[What the task asks] Below are records; from the line containing "The height and" through the very last line, output each line exactly. No pictures.

[Dataset entries]

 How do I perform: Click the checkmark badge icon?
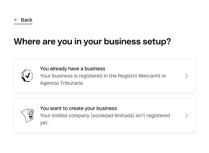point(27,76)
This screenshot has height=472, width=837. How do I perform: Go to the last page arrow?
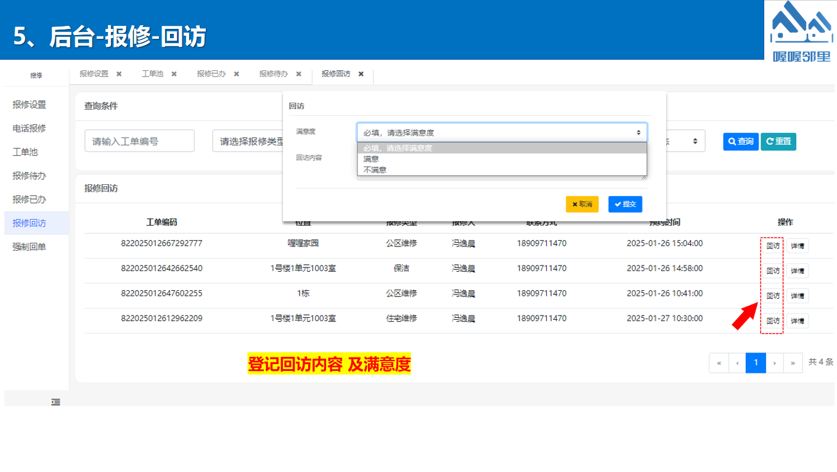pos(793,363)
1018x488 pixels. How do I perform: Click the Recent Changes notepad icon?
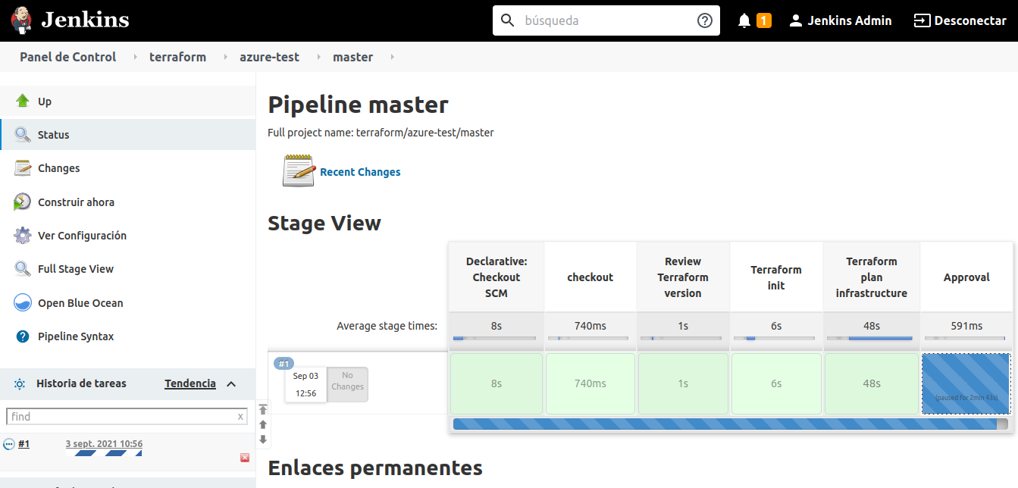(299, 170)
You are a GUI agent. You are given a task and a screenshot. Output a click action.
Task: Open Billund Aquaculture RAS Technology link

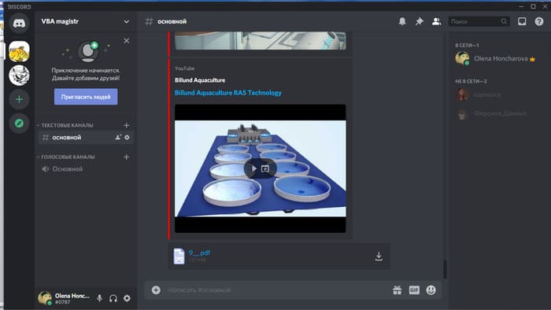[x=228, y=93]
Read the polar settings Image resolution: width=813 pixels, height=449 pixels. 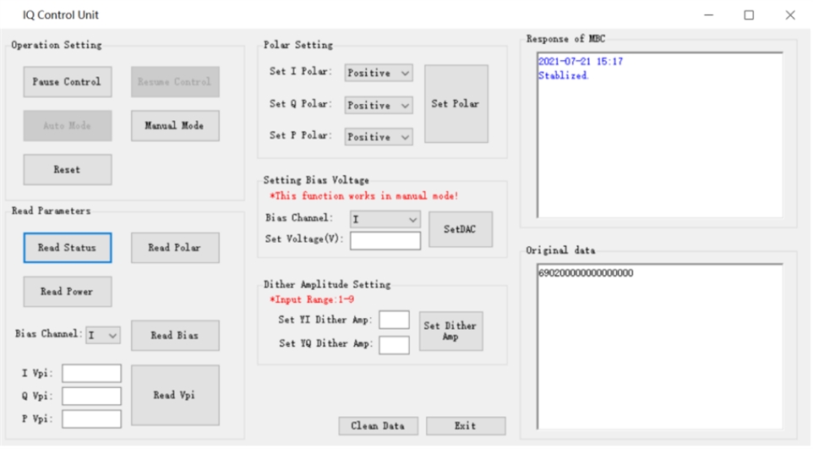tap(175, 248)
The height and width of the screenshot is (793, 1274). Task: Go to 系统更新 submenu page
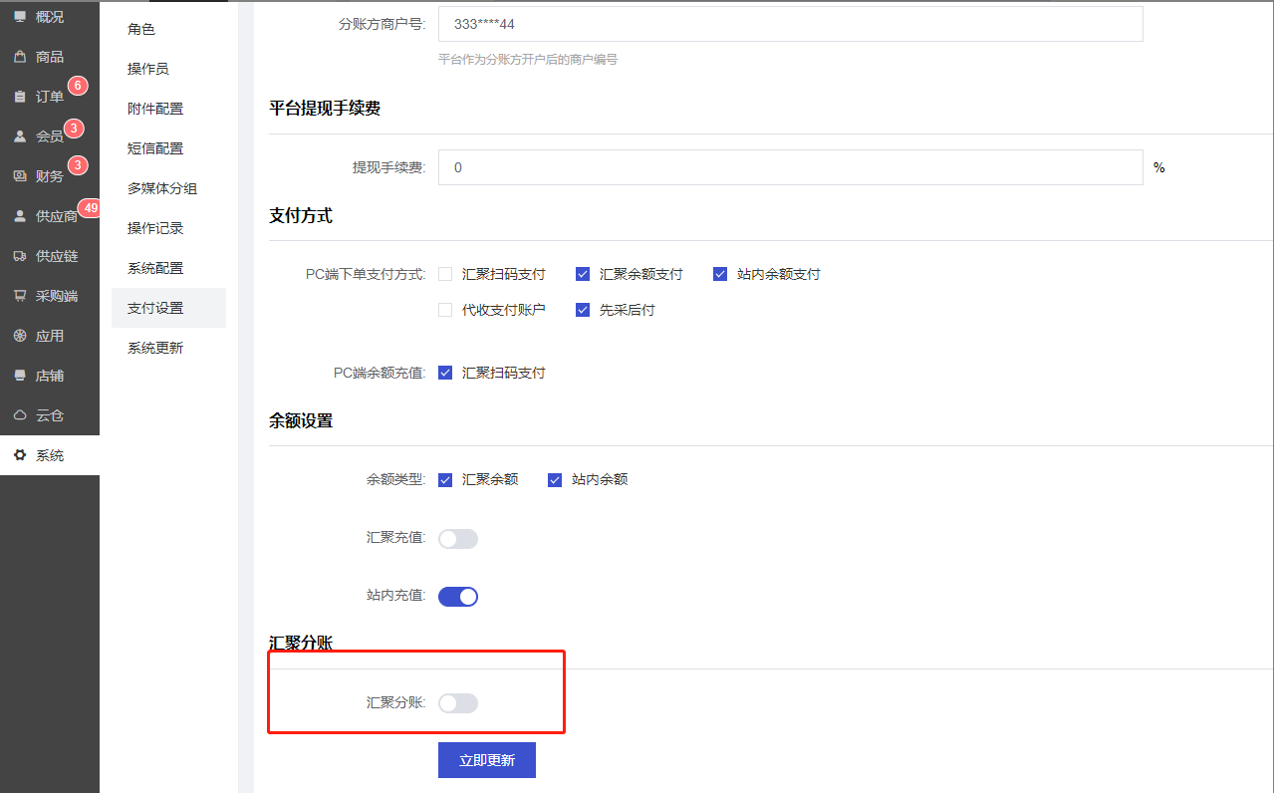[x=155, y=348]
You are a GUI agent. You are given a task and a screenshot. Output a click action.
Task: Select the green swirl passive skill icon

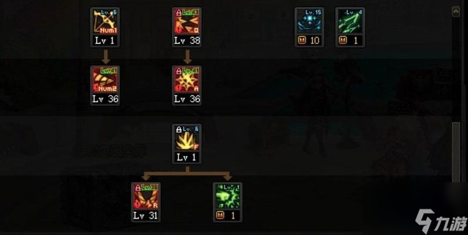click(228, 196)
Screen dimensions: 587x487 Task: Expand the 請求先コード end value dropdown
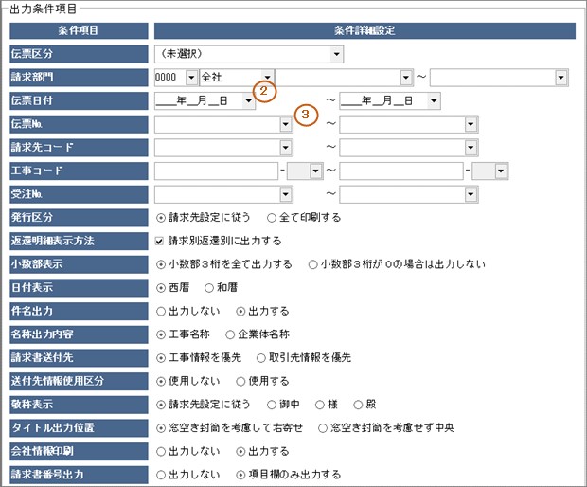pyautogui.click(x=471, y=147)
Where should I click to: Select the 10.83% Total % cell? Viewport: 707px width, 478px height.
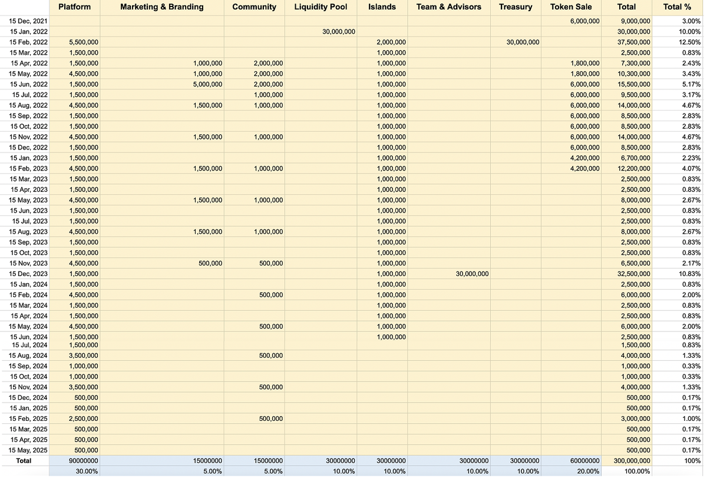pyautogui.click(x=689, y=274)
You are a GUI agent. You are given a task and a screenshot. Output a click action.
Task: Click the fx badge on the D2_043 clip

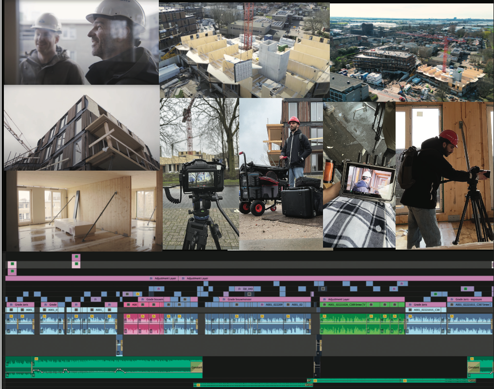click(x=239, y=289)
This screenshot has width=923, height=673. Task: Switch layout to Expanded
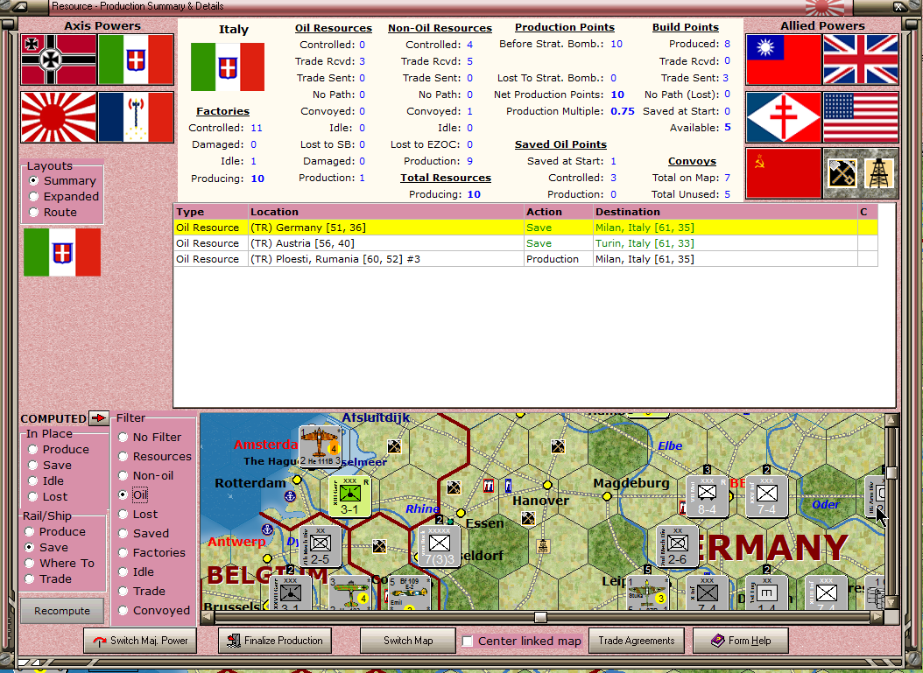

[Solution]
The height and width of the screenshot is (793, 1274). Task: Go to 系统更新 submenu page
[x=155, y=348]
You are a GUI agent. You are given a task and a screenshot. Output a click action.
Task: Select the green swirl passive skill icon

click(228, 196)
Screen dimensions: 587x487 Task: Expand the 請求先コード end value dropdown
pyautogui.click(x=471, y=147)
Where should I click to: Select the 10.83% Total % cell? Viewport: 707px width, 478px height.
pyautogui.click(x=689, y=274)
You are a GUI agent. You are given a task and a screenshot. Output a click action.
Task: Click the fx badge on the D2_043 clip

click(x=239, y=289)
This screenshot has width=923, height=673. Task: Switch layout to Expanded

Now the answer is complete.